SHORT TASK — Identify every line in the records below that contains the word "section", and copy each of those lines in full.

THE DATA —
^^^^
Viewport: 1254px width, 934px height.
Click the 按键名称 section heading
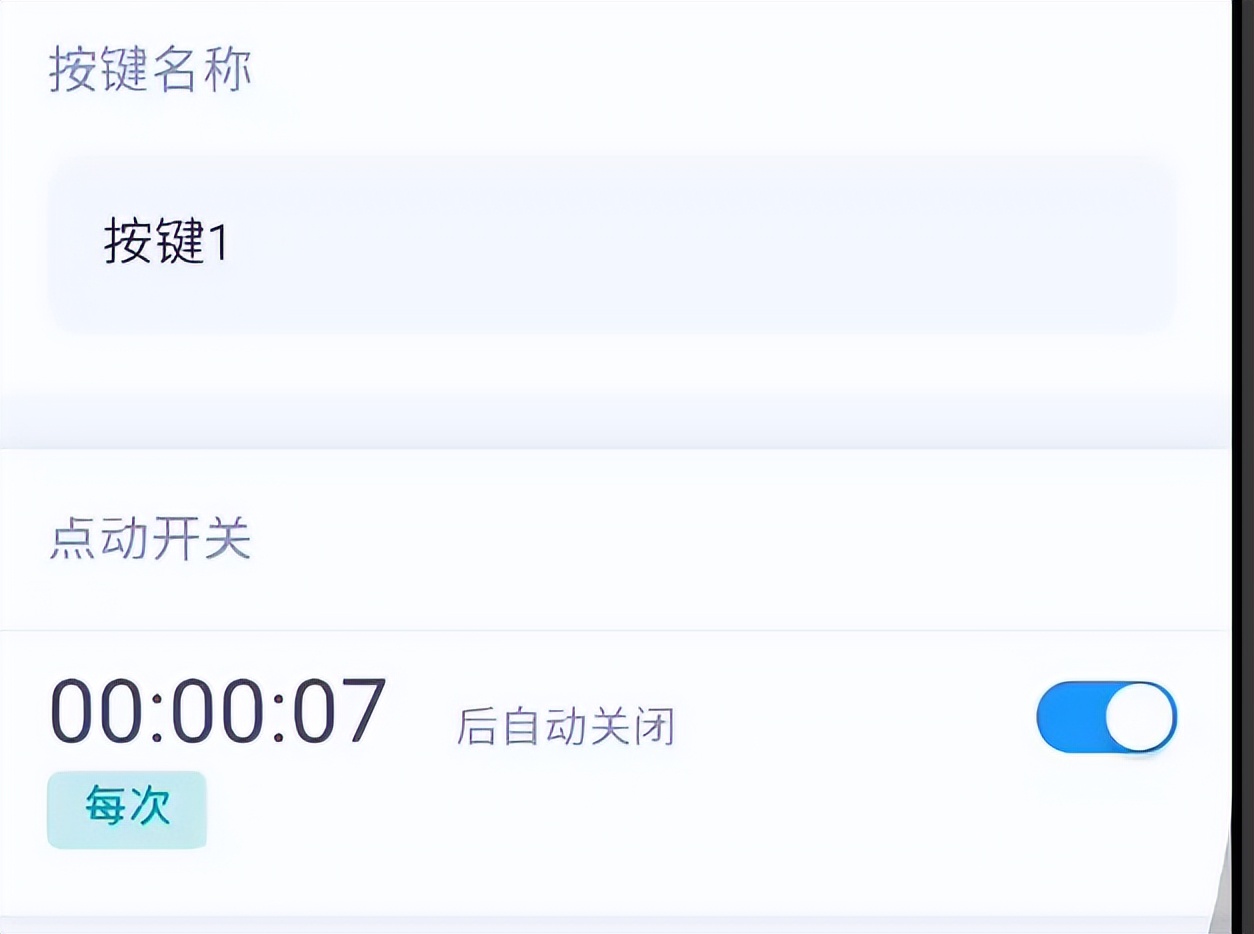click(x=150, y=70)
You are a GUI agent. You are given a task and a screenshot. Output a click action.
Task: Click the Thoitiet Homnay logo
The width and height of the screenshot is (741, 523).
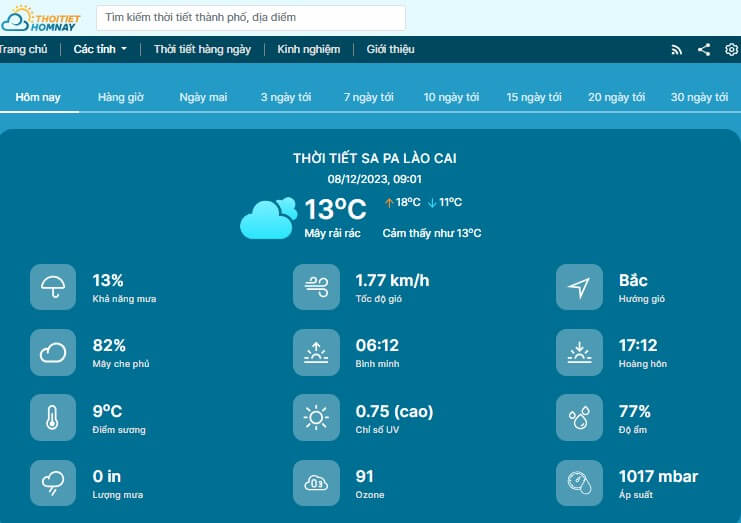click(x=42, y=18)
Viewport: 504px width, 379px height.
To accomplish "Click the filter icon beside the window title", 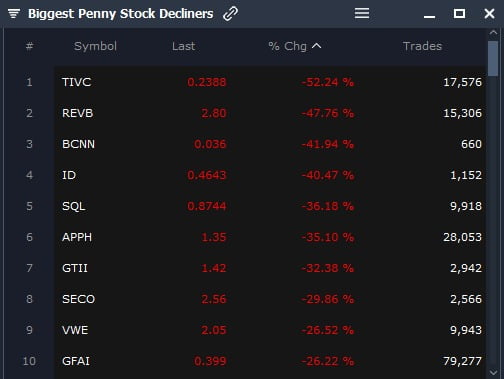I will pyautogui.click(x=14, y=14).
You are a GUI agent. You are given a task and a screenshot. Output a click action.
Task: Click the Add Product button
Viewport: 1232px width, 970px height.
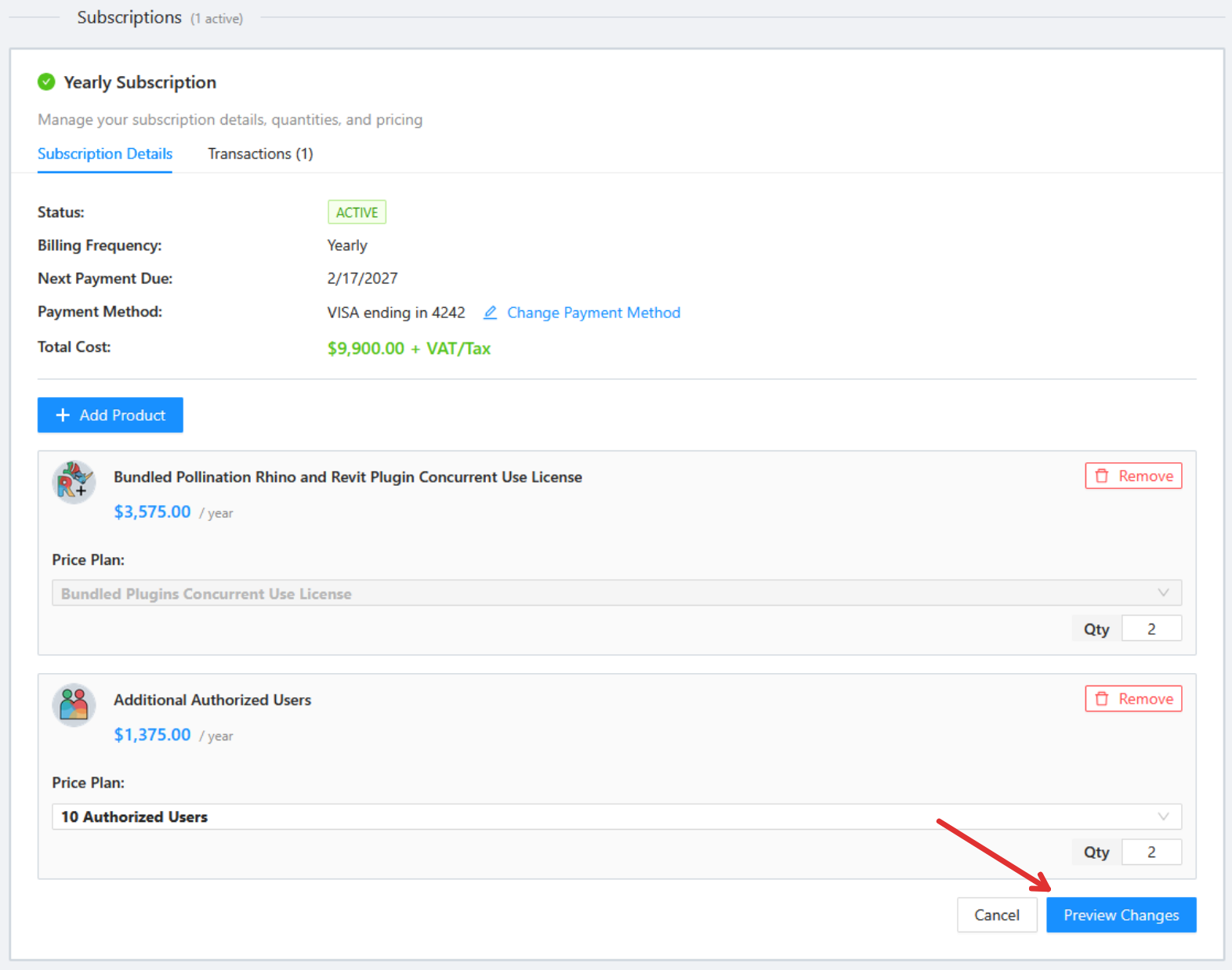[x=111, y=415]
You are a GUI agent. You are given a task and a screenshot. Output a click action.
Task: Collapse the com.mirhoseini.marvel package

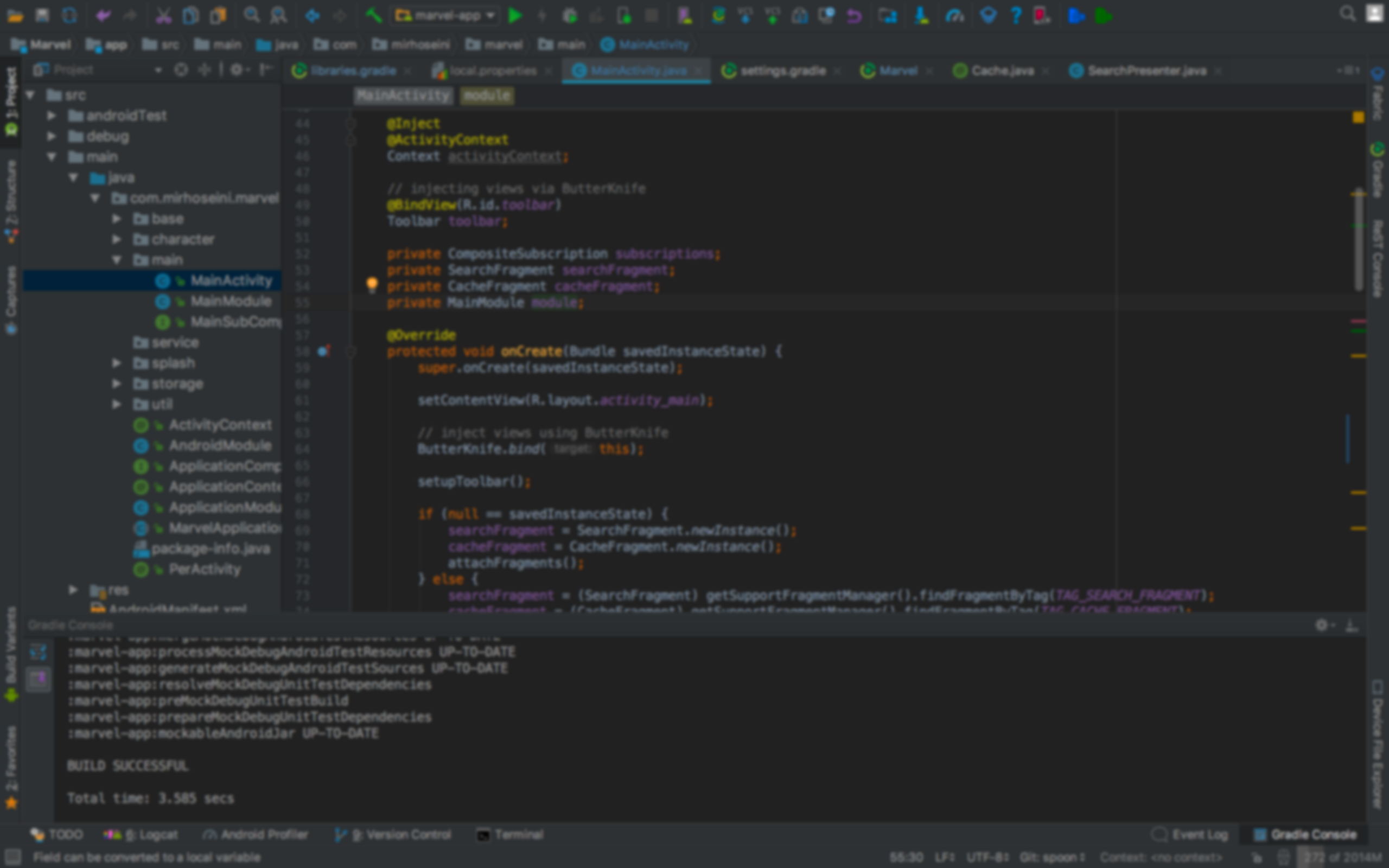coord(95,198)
^^^^
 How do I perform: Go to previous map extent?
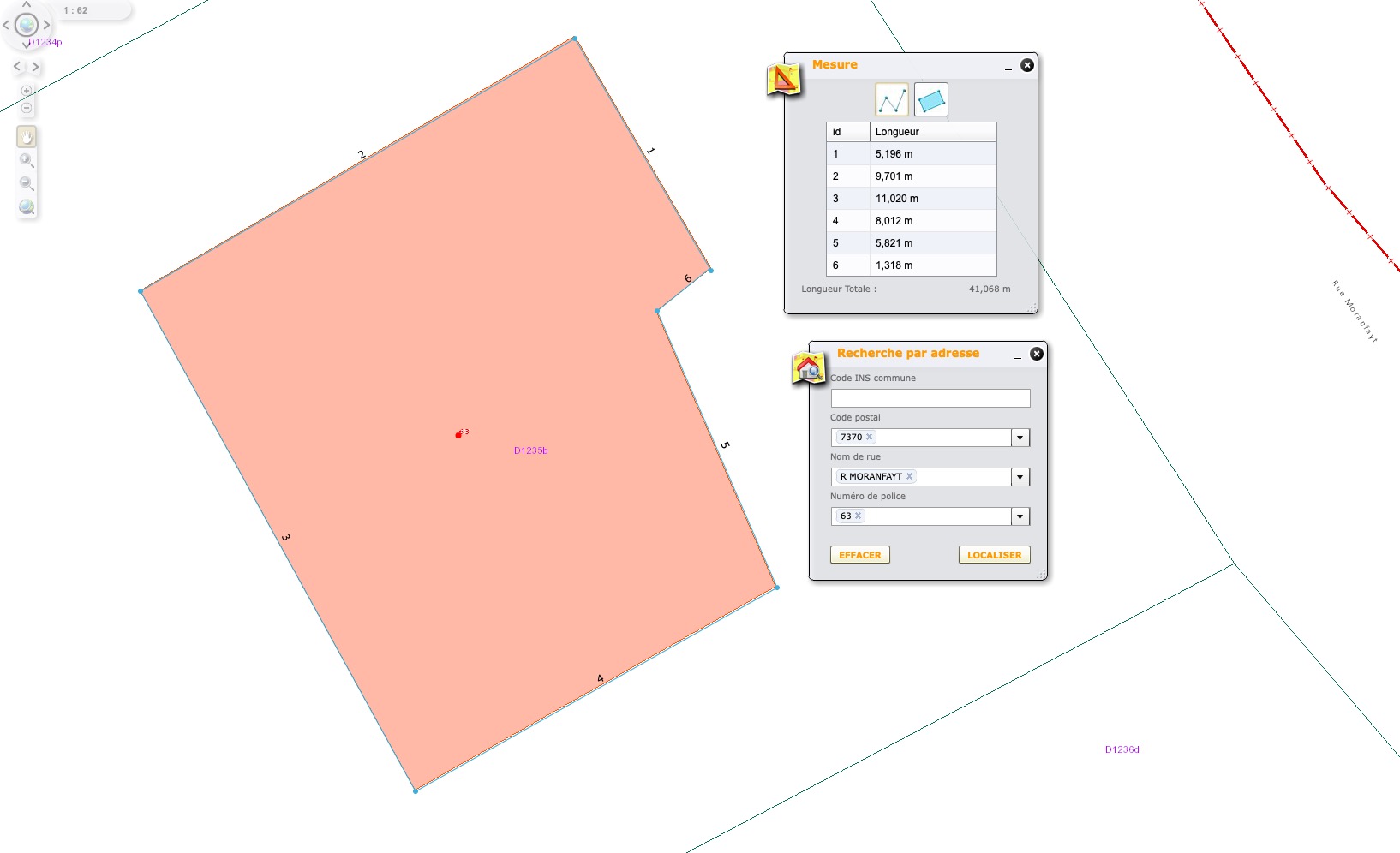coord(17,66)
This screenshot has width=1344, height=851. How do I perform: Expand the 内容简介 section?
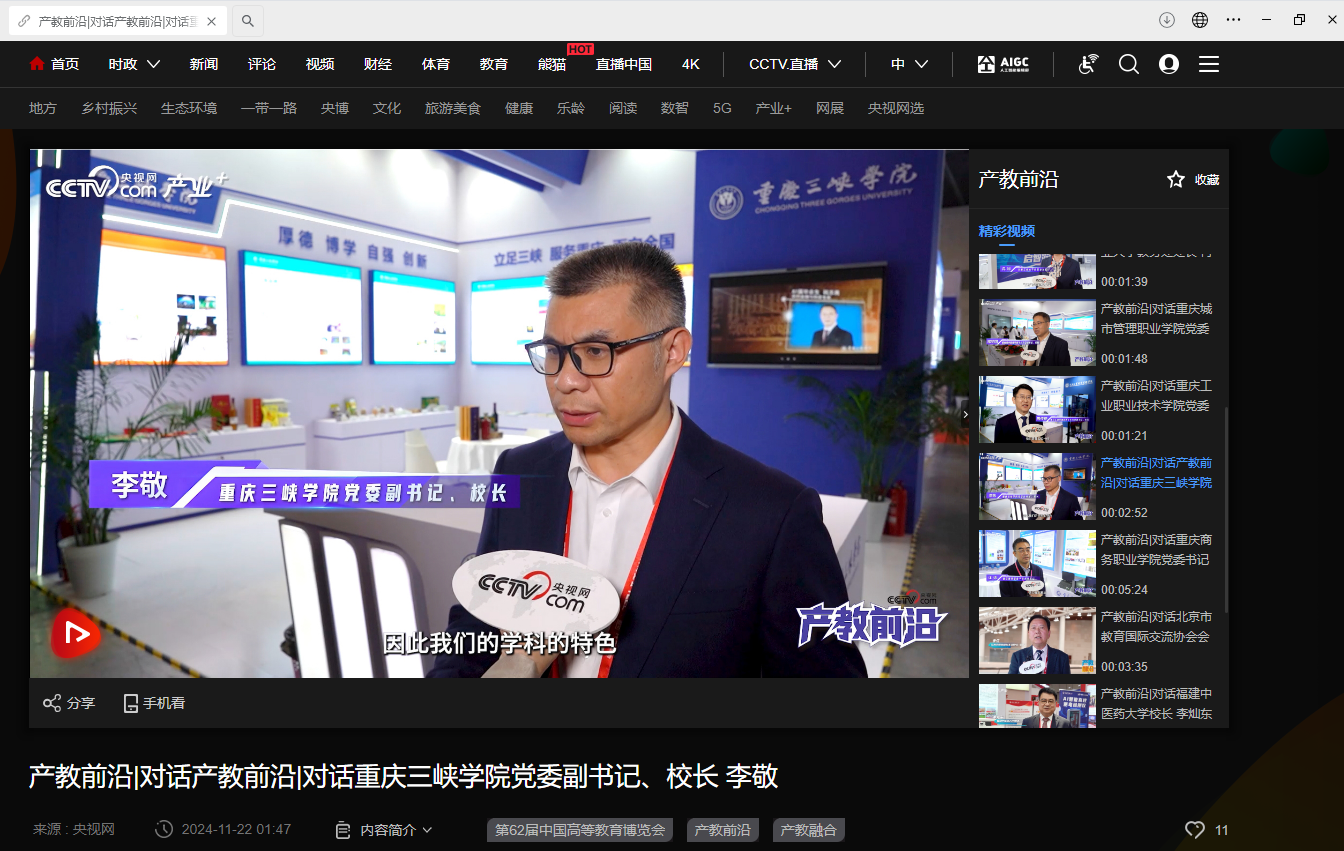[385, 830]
^^^^
SOLUTION TO THIS PROBLEM —
Click the 按键名称 section heading
This screenshot has width=1344, height=851. How do I perform: Expand the 内容简介 section?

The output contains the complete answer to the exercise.